◆ What you need to do
Please quote the forum thread about reflection in Rust, word for word and in full.

◆ Source passage
....

Can’t we rely more on Rust’s Pattern Matching and it’s strong type system?

Reflection seems more helpful when the programming language is little unsounded.

  • jswrennOP 3 years ago

    Absolutely! That's the approach that frunk [0] takes. Frunk (and other reflection libraries like it) are suitable for most use cases, and make better use of Rust's affordances.

    My crate is suitable for cases where you cannot know (or control) the set of types you might need to reflect on in advance. It's primary use-cases are related to debugging.

    [0]: https://docs.rs/frunk

Thaxll 3 years ago

Today I learn that Rust does not have reflection.

  • estebank 3 years ago

    Reflection is usually not available in AoT compiled languages. The prevalent Rust coding styles rely heavily on monomorphic data types and functions, meaning there's nothing left to reflect at runtime. But if you want to deal with trait objects and need to access the underlying type, you need to use Any::downcast or rely on annotations on every type you want to reflect on. Or now, leverage DWARF info on Linux with deflect.

    • planede 3 years ago

      That's runtime reflection.

      Compile time reflection AFAIK is available in D and Zig, and is planned for C++.

      • lmm 3 years ago

        "Compile time reflection" is an inconsistent and nonstandard concept; originally it seemed to just mean typeclasses for people who hadn't heard of typeclasses.

....

◆ Data listing
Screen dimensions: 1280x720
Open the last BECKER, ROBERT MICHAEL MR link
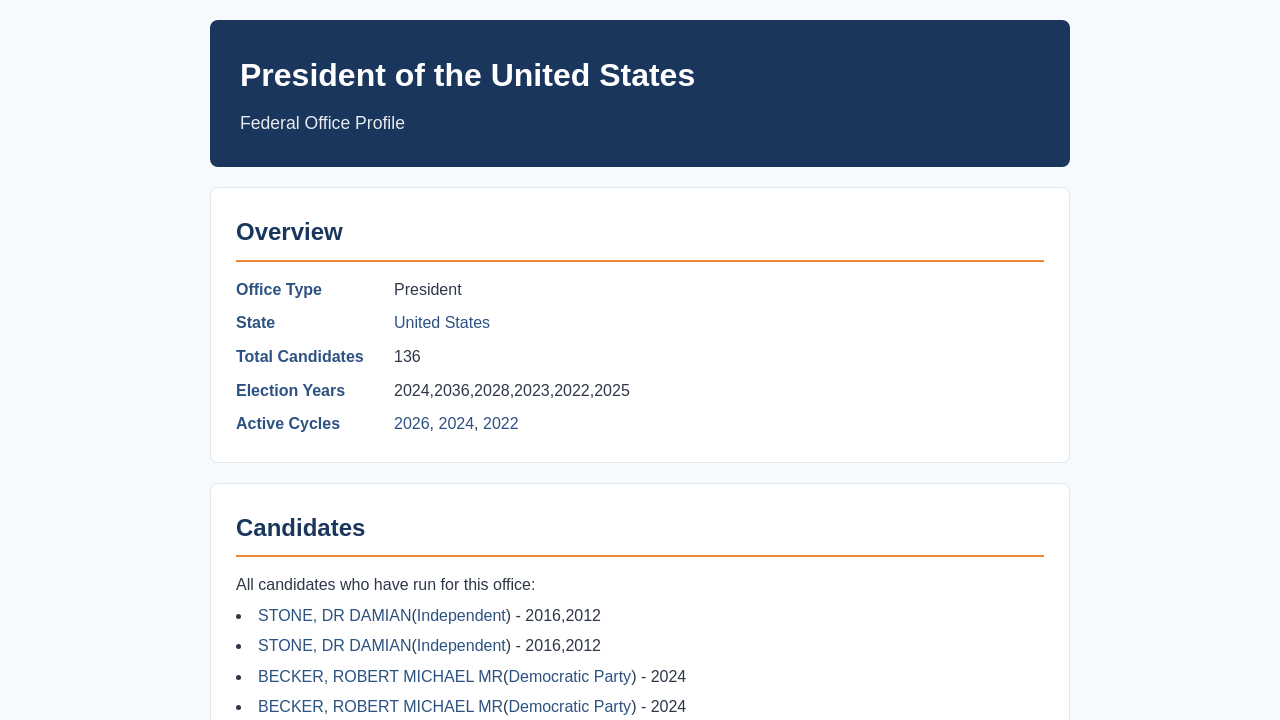tap(380, 707)
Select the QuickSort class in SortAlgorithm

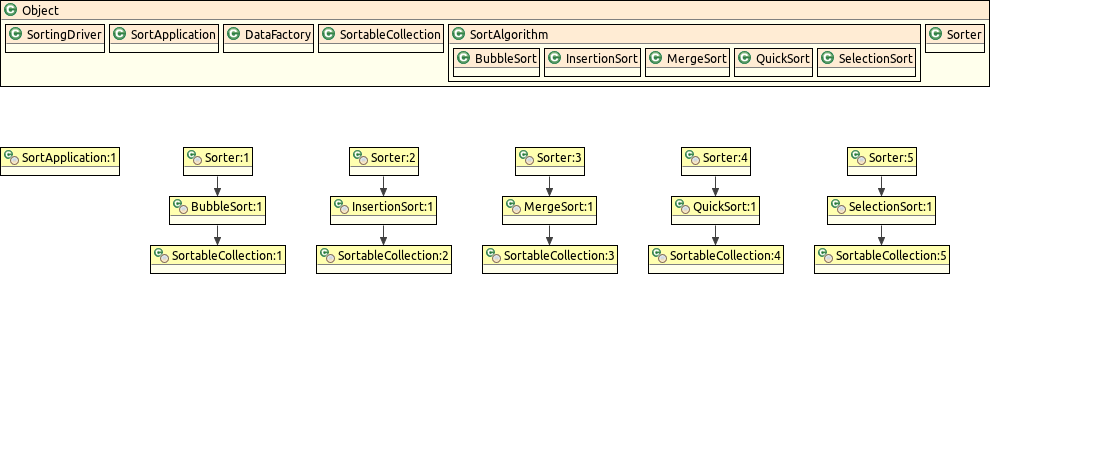click(773, 59)
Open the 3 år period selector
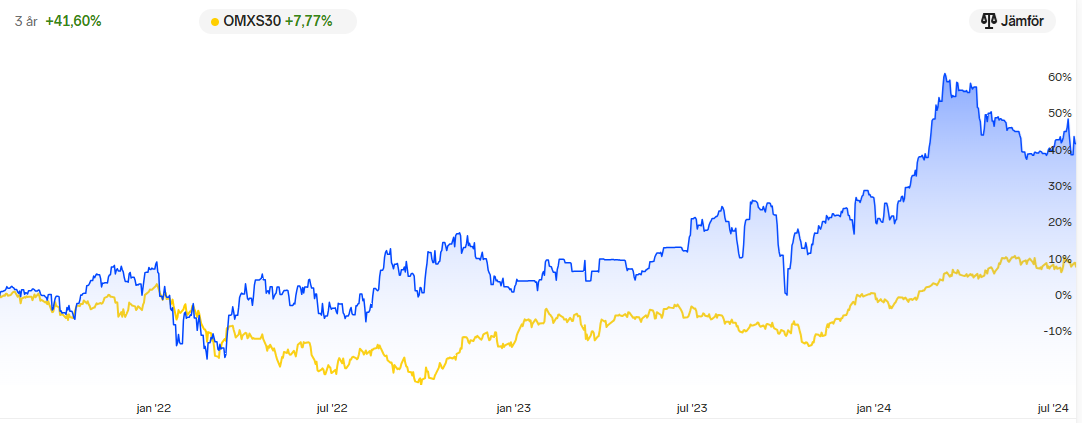Screen dimensions: 1082x425 point(25,21)
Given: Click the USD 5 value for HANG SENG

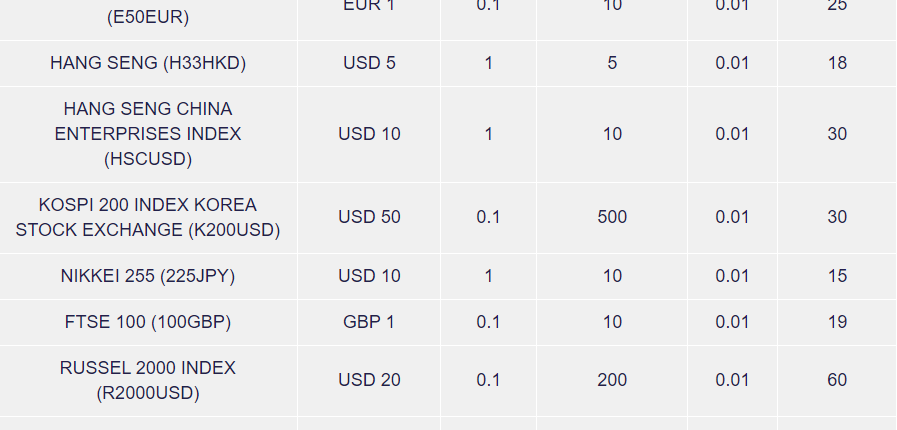Looking at the screenshot, I should click(x=369, y=63).
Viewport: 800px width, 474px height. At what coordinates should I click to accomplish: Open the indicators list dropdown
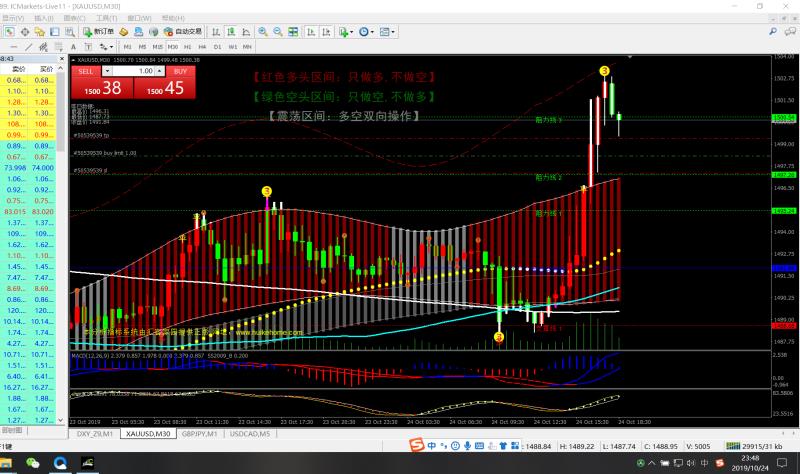point(345,32)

....

◆ Written answer
Can’t we rely more on Rust’s Pattern Matching and it’s strong type system?

Reflection seems more helpful when the programming language is little unsounded.

  • jswrennOP 3 years ago

    Absolutely! That's the approach that frunk [0] takes. Frunk (and other reflection libraries like it) are suitable for most use cases, and make better use of Rust's affordances.

    My crate is suitable for cases where you cannot know (or control) the set of types you might need to reflect on in advance. It's primary use-cases are related to debugging.

    [0]: https://docs.rs/frunk

Thaxll 3 years ago

Today I learn that Rust does not have reflection.

  • estebank 3 years ago

    Reflection is usually not available in AoT compiled languages. The prevalent Rust coding styles rely heavily on monomorphic data types and functions, meaning there's nothing left to reflect at runtime. But if you want to deal with trait objects and need to access the underlying type, you need to use Any::downcast or rely on annotations on every type you want to reflect on. Or now, leverage DWARF info on Linux with deflect.

    • planede 3 years ago

      That's runtime reflection.

      Compile time reflection AFAIK is available in D and Zig, and is planned for C++.

      • lmm 3 years ago

        "Compile time reflection" is an inconsistent and nonstandard concept; originally it seemed to just mean typeclasses for people who hadn't heard of typeclasses.